A la porte, deux sombres silhouettes armées d’arbalètes se dressaient face aux deux hommes, pointant leurs armes sur eux. Un deuxième trait fut tiré, droit vers le cœur du Maître de l’Ordre. D’un bond, le dernier Garde encore en vie s’interposa entre Rénald et ses agresseurs, faisant barrage de son corps, avant d’être transpercé et de s’effondrer, lâchant dans un dernier souffle « Fuyez Maître… ».

- Le don du sang est enfin arrivé ! S’exclama l’une des Ombres d’un air dément, son visage blafard tatoué de signes noirs aux allures maléfiques distordus par l’exultation. Il n’y aura nulle échappatoire pour vous, hérétique ! Préparez-vous à embrasser le Néant !
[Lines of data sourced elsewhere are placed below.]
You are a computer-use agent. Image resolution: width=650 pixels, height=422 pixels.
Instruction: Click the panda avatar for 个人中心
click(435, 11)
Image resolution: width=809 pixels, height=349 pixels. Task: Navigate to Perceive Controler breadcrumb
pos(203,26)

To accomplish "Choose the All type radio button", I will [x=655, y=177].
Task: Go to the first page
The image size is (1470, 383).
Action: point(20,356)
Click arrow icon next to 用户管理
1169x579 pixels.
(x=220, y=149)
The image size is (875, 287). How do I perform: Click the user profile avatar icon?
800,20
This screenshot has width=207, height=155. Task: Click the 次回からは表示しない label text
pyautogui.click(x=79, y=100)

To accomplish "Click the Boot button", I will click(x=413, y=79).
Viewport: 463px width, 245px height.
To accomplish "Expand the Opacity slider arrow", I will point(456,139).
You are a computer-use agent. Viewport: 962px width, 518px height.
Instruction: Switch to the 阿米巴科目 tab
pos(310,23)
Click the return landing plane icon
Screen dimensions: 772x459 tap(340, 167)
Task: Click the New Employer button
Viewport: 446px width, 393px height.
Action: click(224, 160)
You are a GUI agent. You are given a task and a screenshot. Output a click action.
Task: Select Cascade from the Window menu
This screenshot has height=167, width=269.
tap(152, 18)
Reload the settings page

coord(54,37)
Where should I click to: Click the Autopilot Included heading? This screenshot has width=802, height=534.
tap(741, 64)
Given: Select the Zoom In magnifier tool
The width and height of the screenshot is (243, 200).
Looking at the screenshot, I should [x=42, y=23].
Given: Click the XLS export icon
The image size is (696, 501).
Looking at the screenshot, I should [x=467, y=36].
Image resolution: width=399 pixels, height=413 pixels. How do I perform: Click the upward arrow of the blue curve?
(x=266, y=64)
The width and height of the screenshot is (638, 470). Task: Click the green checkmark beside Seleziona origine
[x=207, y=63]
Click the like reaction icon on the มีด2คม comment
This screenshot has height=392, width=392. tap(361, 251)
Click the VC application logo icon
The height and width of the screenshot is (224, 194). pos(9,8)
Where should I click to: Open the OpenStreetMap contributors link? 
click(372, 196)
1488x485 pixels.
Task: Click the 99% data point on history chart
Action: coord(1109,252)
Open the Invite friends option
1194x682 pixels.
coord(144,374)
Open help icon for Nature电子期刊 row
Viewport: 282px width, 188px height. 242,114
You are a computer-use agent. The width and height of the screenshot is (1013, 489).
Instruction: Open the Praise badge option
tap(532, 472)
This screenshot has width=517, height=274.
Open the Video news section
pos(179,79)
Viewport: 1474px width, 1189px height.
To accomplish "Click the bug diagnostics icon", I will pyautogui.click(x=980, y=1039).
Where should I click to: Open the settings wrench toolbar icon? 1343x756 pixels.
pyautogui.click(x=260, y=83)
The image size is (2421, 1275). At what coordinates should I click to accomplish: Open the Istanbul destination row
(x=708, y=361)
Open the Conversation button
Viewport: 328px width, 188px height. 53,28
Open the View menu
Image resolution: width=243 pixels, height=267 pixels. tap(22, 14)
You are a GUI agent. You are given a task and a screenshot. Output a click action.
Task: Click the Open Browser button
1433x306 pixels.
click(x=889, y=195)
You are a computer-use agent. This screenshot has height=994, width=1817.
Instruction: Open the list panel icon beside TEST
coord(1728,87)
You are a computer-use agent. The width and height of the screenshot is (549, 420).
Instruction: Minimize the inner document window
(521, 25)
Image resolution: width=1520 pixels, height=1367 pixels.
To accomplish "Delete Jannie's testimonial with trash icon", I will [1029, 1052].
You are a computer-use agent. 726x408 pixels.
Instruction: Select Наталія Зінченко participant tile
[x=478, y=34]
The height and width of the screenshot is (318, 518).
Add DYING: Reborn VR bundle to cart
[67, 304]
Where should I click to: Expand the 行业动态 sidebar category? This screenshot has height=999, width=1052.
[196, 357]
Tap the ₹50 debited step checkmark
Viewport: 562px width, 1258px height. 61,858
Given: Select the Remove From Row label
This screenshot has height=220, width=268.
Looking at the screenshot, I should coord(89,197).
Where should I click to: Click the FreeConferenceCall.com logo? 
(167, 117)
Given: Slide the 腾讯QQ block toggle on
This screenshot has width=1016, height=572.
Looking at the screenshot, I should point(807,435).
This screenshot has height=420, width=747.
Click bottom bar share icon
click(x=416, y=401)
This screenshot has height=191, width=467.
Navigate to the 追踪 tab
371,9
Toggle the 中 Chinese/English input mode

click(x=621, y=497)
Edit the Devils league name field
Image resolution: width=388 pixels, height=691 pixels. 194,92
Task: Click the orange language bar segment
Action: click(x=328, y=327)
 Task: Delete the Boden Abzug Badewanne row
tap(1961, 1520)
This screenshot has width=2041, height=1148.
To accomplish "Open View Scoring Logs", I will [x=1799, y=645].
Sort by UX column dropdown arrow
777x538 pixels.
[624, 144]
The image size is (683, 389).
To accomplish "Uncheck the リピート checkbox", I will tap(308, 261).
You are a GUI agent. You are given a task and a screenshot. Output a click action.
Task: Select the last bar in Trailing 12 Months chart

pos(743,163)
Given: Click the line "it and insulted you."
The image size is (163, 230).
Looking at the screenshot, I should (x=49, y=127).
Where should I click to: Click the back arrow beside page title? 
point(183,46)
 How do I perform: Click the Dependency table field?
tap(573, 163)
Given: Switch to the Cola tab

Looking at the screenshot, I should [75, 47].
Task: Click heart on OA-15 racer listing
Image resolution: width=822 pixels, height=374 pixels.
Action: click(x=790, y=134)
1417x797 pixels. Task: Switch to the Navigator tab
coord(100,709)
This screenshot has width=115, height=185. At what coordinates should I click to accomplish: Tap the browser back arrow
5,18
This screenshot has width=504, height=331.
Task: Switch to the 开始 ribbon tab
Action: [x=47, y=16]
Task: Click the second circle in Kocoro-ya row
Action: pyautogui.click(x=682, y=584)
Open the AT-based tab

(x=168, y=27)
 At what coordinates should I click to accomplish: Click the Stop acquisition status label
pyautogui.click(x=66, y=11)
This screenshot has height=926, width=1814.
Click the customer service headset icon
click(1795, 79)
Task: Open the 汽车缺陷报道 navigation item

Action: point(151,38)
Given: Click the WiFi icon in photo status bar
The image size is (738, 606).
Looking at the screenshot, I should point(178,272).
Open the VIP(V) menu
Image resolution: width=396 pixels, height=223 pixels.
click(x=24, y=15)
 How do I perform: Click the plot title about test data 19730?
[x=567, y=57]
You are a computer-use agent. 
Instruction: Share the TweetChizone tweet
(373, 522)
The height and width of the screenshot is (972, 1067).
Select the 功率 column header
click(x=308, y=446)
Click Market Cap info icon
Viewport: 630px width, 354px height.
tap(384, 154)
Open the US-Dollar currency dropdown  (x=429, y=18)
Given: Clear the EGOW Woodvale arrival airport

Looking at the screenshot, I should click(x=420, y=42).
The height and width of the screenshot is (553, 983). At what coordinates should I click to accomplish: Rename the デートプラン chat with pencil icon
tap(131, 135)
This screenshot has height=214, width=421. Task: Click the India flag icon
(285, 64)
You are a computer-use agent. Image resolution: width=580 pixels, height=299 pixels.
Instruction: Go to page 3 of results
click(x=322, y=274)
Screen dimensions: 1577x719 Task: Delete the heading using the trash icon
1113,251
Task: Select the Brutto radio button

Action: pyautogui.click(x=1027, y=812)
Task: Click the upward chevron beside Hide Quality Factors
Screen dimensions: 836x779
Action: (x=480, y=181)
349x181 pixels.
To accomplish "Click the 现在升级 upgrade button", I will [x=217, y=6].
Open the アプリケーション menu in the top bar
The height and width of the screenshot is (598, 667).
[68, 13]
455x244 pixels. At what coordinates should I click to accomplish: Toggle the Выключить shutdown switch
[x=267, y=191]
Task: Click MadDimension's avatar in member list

L’illuminé se rua dans la pièce, jetant son arbalète et brandissant une épée courte à la lame courbée, suivi de son camarade muni d’une arme étrange, une sorte de griffe constituée de trois lames accrochées à un bracelet de métal au bras droit. D’un bond, le premier sauta sur la vaste table au centre de la pièce, d’ordinaire réservée aux briefings et aux élaborations de tactiques, tandis que le second la contournait par la droite. Tenant son épée de la main droite, Rénald se saisit du bouclier d’un des gardes trépassés et recula vers le fond de la salle, plus dégagé que le centre, occupé par la table, les chaises et de petites étagères qui vomissaient des centaines de documents tellement ils étaient encombrés.
Par les fenêtres de la pièce, Rénald entendit des hurlements, des hommes se battant à travers le campement et sonnant l’alarme : il n’était pas la seule cible des Ombres ce soir.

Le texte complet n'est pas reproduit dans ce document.